» PAGE EXCERPT
┄┄┄┄┄┄┄┄┄┄

Tutorial: Deploy an existing VM in an GKE Enterprise cluster using VM Runtime on Google Distributed Cloud

This document provides a step-by-step guide to deploy a virtual machine (VM) based workload into GKE on Bare Metal using VM Runtime on Google Distributed Cloud. The workload used in this guide is the sample point of sale application. This application represents a typical point of sale terminal that runs on on-premises hardware at a retail store.

In this document you migrate this application from a VM into an GKE on Bare Metal cluster and access the application's web frontend. To migrate an existing VM into the cluster, first a disk image of that VM must be created. Then, the image must be hosted in a repository that the cluster can access. Finally, the URL of that image can be used to create the VM. VM Runtime on Google Distributed Cloud expects the images to be in qcow2 format. If you provide a different image type, it's automatically converted into the qcow2 format. To avoid repetitive conversion and to enable reuse, you can convert a virtual disk image and host the qcow2 image.

This document uses a pre-prepared image of a Compute Engine VM instance where the workload runs as a systemd service. You may follow these same steps to deploy your own application.

Objectives

Before you begin

To complete this document you need the following resources:

  • Access to an GKE on Bare Metal version 1.12.0 or higher cluster that was created by following the Running GKE on Bare Metal on Compute Engine VMs with Manual Load Balancer guide. This document sets up networking resources so that you can access the workload running inside the VM through a browser. If you don't need that behavior, you can follow this document using any GKE on Bare Metal.

┄┄┄┄┄┄┄┄┄┄

» RECORDED INFORMATION
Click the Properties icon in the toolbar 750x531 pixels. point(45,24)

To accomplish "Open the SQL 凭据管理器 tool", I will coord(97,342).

┄┄┄┄┄┄┄┄┄┄

» EXERCISE INSTRUCTIONS
**A.** According to the VM deployment tutorial, what disk image format does VM Runtime on Google Distributed Cloud expect?
**B.** Reproduce the VM deployment tutorial verbatim between "Tutorial: Deploy an" and "a retail store.", inclusive.
**C.** Resume the VM deployment tutorial after its last sentence.

» ANSWERS PER TASK
**A.** It expects images in qcow2 format.

**B.**
Tutorial: Deploy an existing VM in an GKE Enterprise cluster using VM Runtime on Google Distributed Cloud

This document provides a step-by-step guide to deploy a virtual machine (VM) based workload into GKE on Bare Metal using VM Runtime on Google Distributed Cloud. The workload used in this guide is the sample point of sale application. This application represents a typical point of sale terminal that runs on on-premises hardware at a retail store.

**C.**
  • A workstation that meets the following requirements:
    • Has access to your cluster using the bmctl CLI.
    • Has access to your cluster using the kubectl CLI.

Enable VM Runtime on Google Distributed Cloud and install the virtctl plugin

The VM Runtime on Google Distributed Cloud custom resource definition (CRD) is part of all GKE on Bare Metal clusters since version 1.10. An instance of the VMRuntime custom resource is already created upon installation. However, it is disabled by default.

  1. Enable VM Runtime on Google Distributed Cloud:

    sudo bmctl enable vmruntime --kubeconfig KUBECONFIG_PATH
    • KUBECONFIG_PATH: Path to the Kubernetes configuration file of the GKE Enterprise user cluster

  2. Validate that the VMRuntime is enabled:

    kubectl wait --for=jsonpath='{.status.ready}'=true vmruntime vmruntime

    It can take a few minutes for the VMRuntime to be ready. If it is not ready, then check a few times with short delays. The following example output shows the VMRuntime is ready:

    vmruntime.vm.cluster.gke.io/vmruntime condition met

  3. Install the virtctl plugin for kubectl:

    sudo -E bmctl install virtctl

    The following example output shows the virtctl plugin installation process is complete:

    Please check the logs at bmctl-workspace/log/install-virtctl-20220831-182135/install-virtctl.log
[2022-08-31 18:21:35+0000] Install virtctl succeeded

  4. Verify installation of the virtctl plugin:

    kubectl virt

    The following example output shows that the virtctl plugin is available for use with kubectl:

    Available Commands:
  addvolume         add a volume to a running VM
  completion        generate the autocompletion script for the specified shell
  config            Config subcommands.
  console           Connect to a console of a virtual machine instance.
  create            Create subcommands.
  delete            Delete  subcommands.
...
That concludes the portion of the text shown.